-- Start of RAW RECORDS --

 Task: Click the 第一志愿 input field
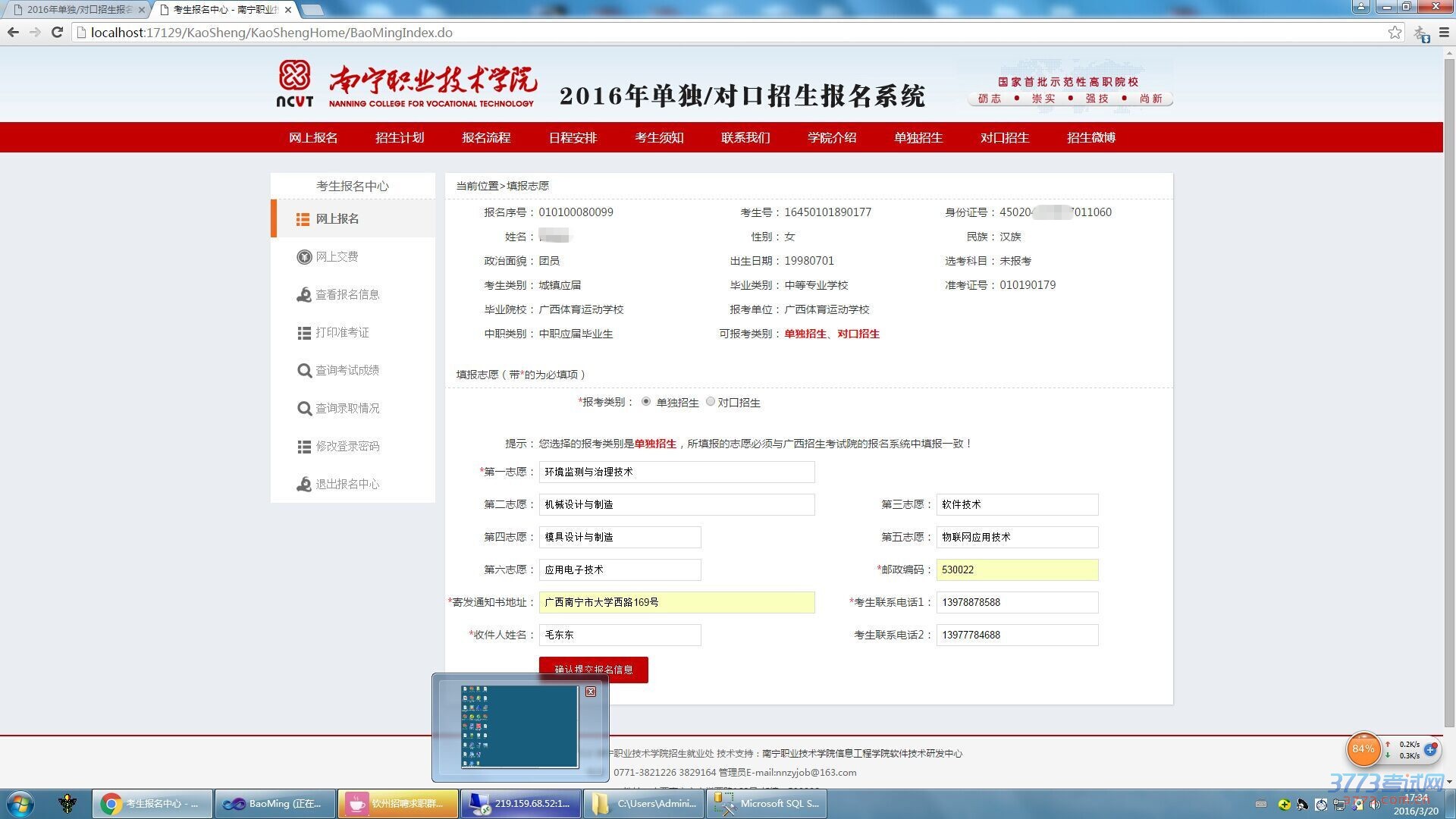click(676, 472)
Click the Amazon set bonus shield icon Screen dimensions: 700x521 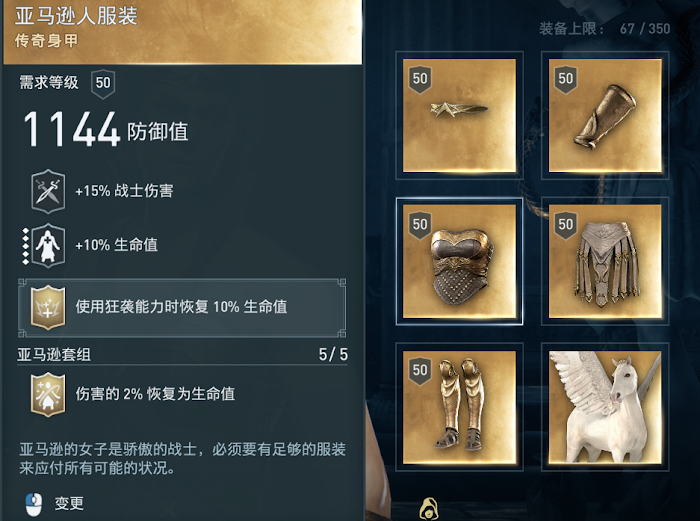48,395
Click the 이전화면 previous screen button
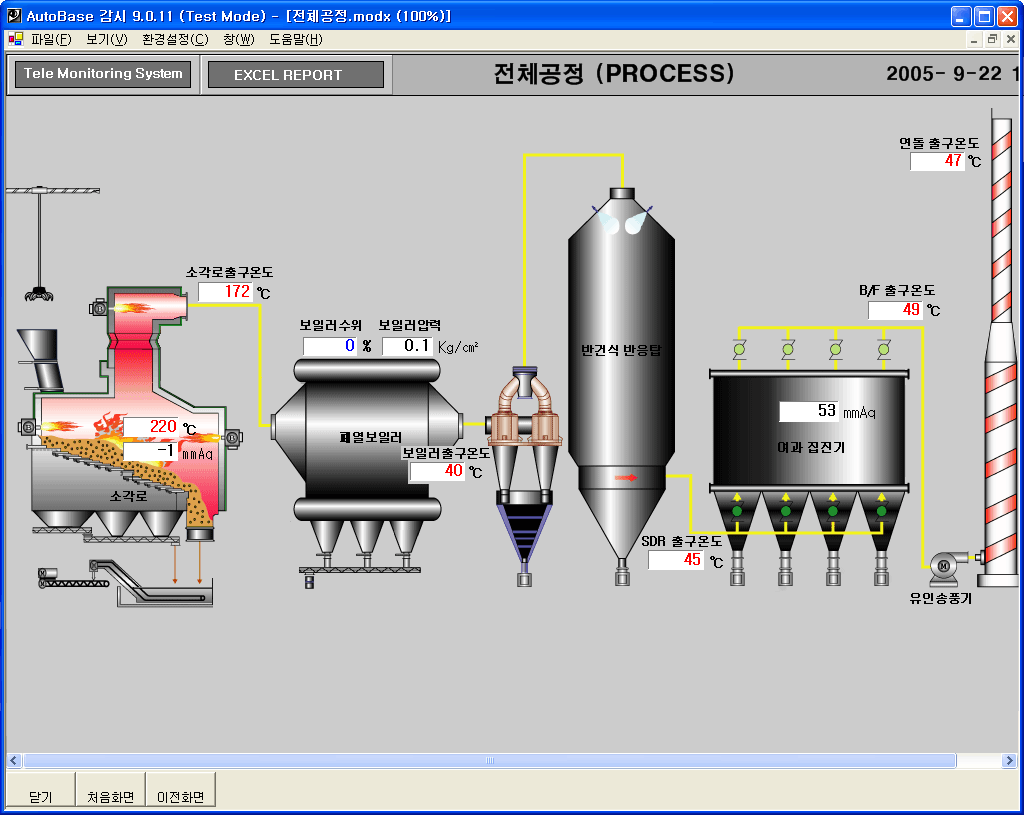 [180, 797]
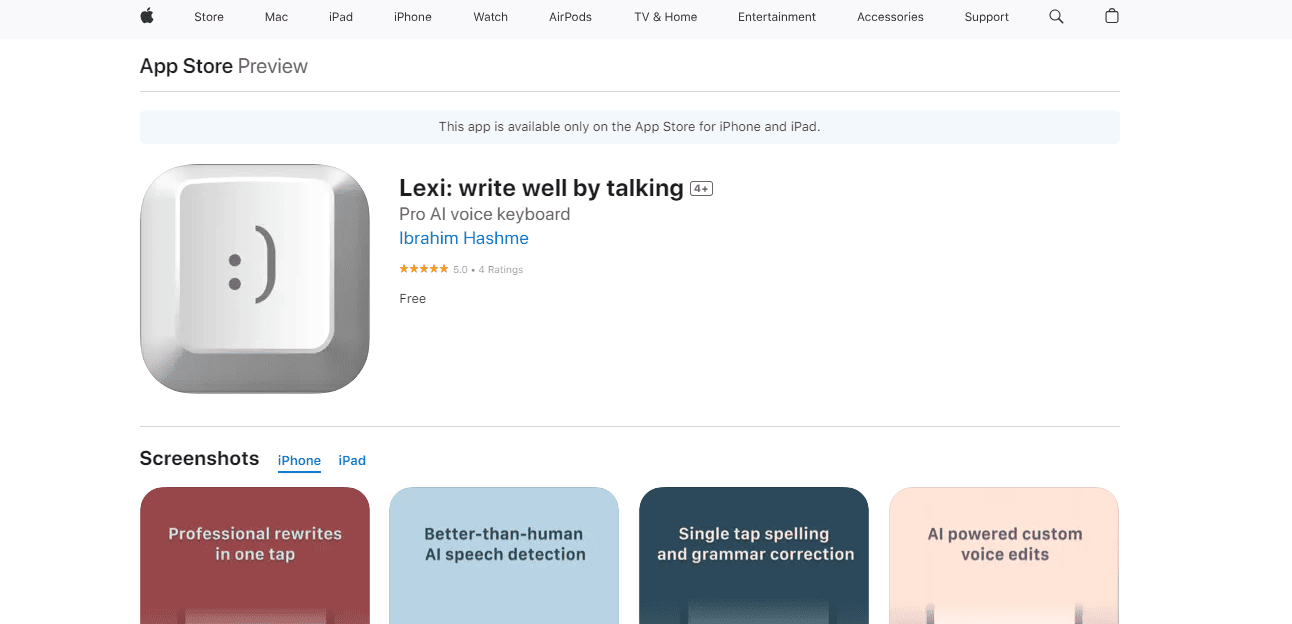
Task: Select the iPhone screenshots tab
Action: (x=299, y=461)
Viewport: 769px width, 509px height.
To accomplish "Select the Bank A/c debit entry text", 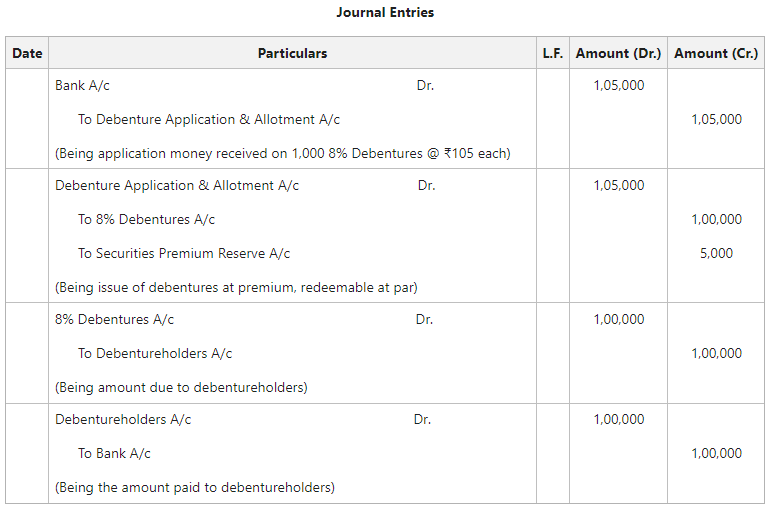I will click(x=83, y=86).

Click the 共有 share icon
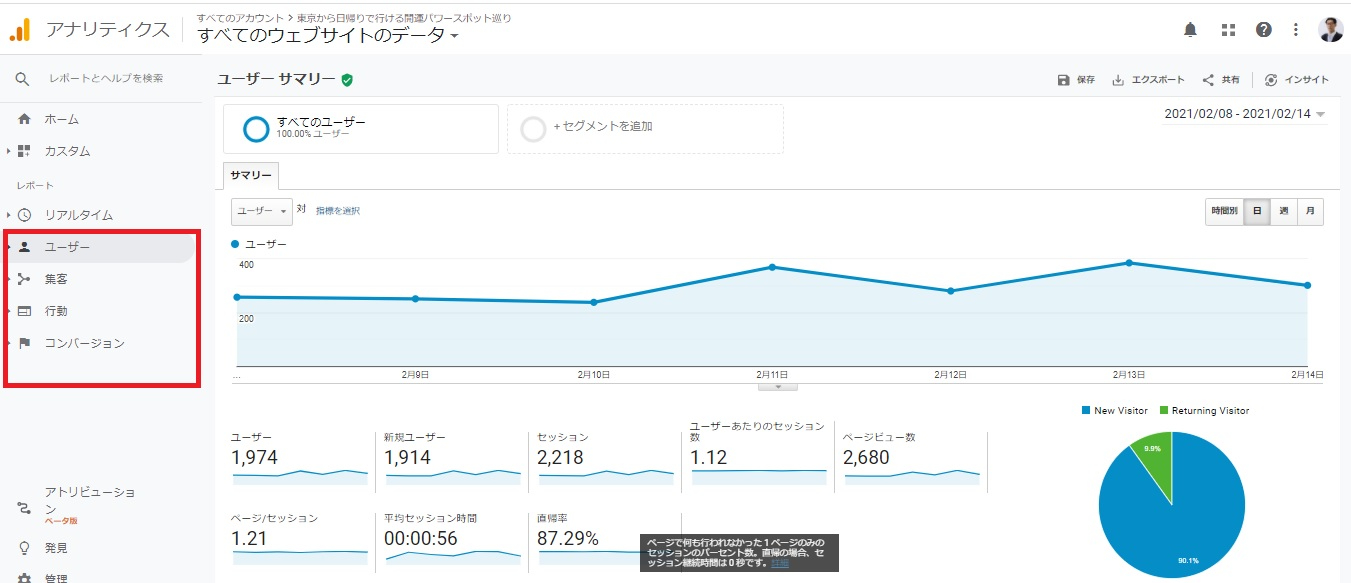tap(1208, 80)
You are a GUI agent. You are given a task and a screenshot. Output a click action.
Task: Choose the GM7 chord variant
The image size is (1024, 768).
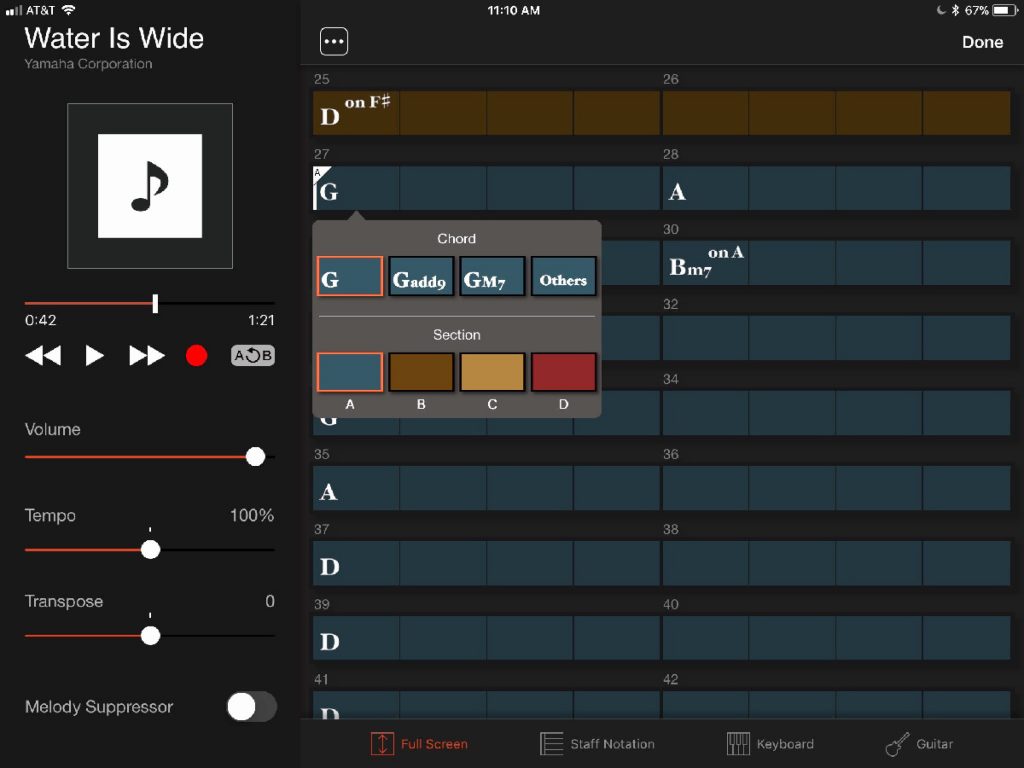click(491, 278)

-- End of RAW RECORDS --

*EXERCISE BRIEF:* Render everything from the line containing "Click the 共有 share icon" down to the end of the listing as a numbered list, skipping blank lines and omitting the pictures.

*RESPONSE TO THIS TASK:*
1. Click the 共有 share icon
2. tap(1208, 80)
3. You are a GUI agent. You are given a task and a screenshot. Output a click action.
4. Task: Choose the GM7 chord variant
5. The image size is (1024, 768).
6. click(491, 278)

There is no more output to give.